Activity list:
**A.** Translate this sentence from the Q&A on disappearing disk space into Spanish: "Before using them, try restarting with the Shift key held down to flush the OS X caches, which might help."
**B.** Reproduce word for word the passage of the Q&A on disappearing disk space starting at "spacedaisydisk" and ending at "cause distressing problems.".

Page text:
◇ ◇ ◇ ◇ ◇ ◇ ◇
Q&A: Disappearing disk space

Q I have a 24in iMac which I run with Time Machine backups turned off. Oddly, 228.7 GB of my internal disk space now seems to be occupied by something referred to as ‘Other’. Where has this gone, and how can I get it back?

A The first and most important fact to establish is whether this apparently missing space is in your startup volume, or a different volume in the disk. This is straightforward to discover using Disk Utility: select your startup volume (not the top-level drive, but the named volume underneath that), and look at the capacity given. If this is essentially the same as the disk size, then the missing space is accounted for by files located on your startup volume.

spacediskutilityIf the missing space is on a separate volume, then at least some of it should be the Recovery Partition, or could be a Boot Camp Windows partition. Recovery Partitions should not be that large, and if that were the issue there would be a clear problem with that partition. If from Boot Camp, then you would need to repartition your drive to recover the space, which is the general solution when this missing space is on a different volume.

If the missing space is contained within your startup volume, you need to track the offending files down. The Other category in Disk Utility’s display includes all your Home folder except for photos, audio, and movies, together with everything else that is not in the main Applications folder.

spacegrandperspective
Grand Perspective, showing a breakdown of the space occupied by items within a folder.

There are several utilities that can help in this, including Grand Perspective (free), and DaisyDisk (£7.99 in the Mac App Store). Before using them, try restarting with the Shift key held down to flush the OS X caches, which might help. Then use the tool of your choice to locate where the missing space is.

spacedaisydisk
DaisyDisk, showing a breakdown of the space occupied by items in one folder.

You should be able to identify what it is, hence how you can remove it. The chances are that these are overgrown logs, accumulated temporary files that can readily be removed, or normal hidden files such as Spotlight indexes that have become bloated because of errors.

If the files are in a hidden folder, such as your Home folder’s library, you can use the Finder’s Go to Folder… command in the Go menu, or a maintenance tool, to get at them. General purpose utilities can also provide useful commands to flush most of the standard caches and other hidden files that might be responsible. Be very cautious, though, of ‘clean-up’ or ‘housekeeping’ utilities: sometimes they can remove more than you intend, and can cause distressing problems.
◇ ◇ ◇ ◇ ◇ ◇ ◇
Excerpted records:

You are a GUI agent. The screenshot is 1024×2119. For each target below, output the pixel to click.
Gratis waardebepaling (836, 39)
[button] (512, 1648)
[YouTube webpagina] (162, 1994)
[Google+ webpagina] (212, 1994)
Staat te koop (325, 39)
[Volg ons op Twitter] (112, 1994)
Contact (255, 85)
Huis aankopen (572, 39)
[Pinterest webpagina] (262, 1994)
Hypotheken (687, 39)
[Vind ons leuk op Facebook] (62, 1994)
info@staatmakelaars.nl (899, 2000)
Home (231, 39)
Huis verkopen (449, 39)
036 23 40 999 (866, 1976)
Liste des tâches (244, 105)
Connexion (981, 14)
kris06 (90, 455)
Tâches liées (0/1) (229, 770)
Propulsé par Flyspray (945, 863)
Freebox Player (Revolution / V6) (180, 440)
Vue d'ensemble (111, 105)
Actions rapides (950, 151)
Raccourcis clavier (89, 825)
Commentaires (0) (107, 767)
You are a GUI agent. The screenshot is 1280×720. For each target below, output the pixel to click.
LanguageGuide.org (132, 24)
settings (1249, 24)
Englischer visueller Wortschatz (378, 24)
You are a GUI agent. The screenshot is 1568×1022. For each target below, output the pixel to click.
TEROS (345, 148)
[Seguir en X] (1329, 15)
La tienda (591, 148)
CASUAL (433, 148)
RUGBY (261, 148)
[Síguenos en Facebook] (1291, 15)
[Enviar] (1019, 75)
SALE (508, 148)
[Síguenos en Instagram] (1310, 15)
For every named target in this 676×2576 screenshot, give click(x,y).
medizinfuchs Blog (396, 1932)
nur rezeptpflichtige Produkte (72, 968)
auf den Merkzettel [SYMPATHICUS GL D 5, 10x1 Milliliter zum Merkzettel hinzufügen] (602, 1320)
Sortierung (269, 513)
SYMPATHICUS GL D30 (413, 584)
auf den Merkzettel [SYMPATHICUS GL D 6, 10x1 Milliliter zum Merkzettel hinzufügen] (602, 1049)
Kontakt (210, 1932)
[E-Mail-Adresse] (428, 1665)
◇ ◇ ◇ ◇ ◇ ◇ ◇
Responses in order:
**A.** Antes de usarlas, intente reiniciar manteniendo pulsada la tecla Mayúsculas para vaciar las cachés de OS X, lo que podría ayudar.

**B.**
spacedaisydisk
DaisyDisk, showing a breakdown of the space occupied by items in one folder.

You should be able to identify what it is, hence how you can remove it. The chances are that these are overgrown logs, accumulated temporary files that can readily be removed, or normal hidden files such as Spotlight indexes that have become bloated because of errors.

If the files are in a hidden folder, such as your Home folder’s library, you can use the Finder’s Go to Folder… command in the Go menu, or a maintenance tool, to get at them. General purpose utilities can also provide useful commands to flush most of the standard caches and other hidden files that might be responsible. Be very cautious, though, of ‘clean-up’ or ‘housekeeping’ utilities: sometimes they can remove more than you intend, and can cause distressing problems.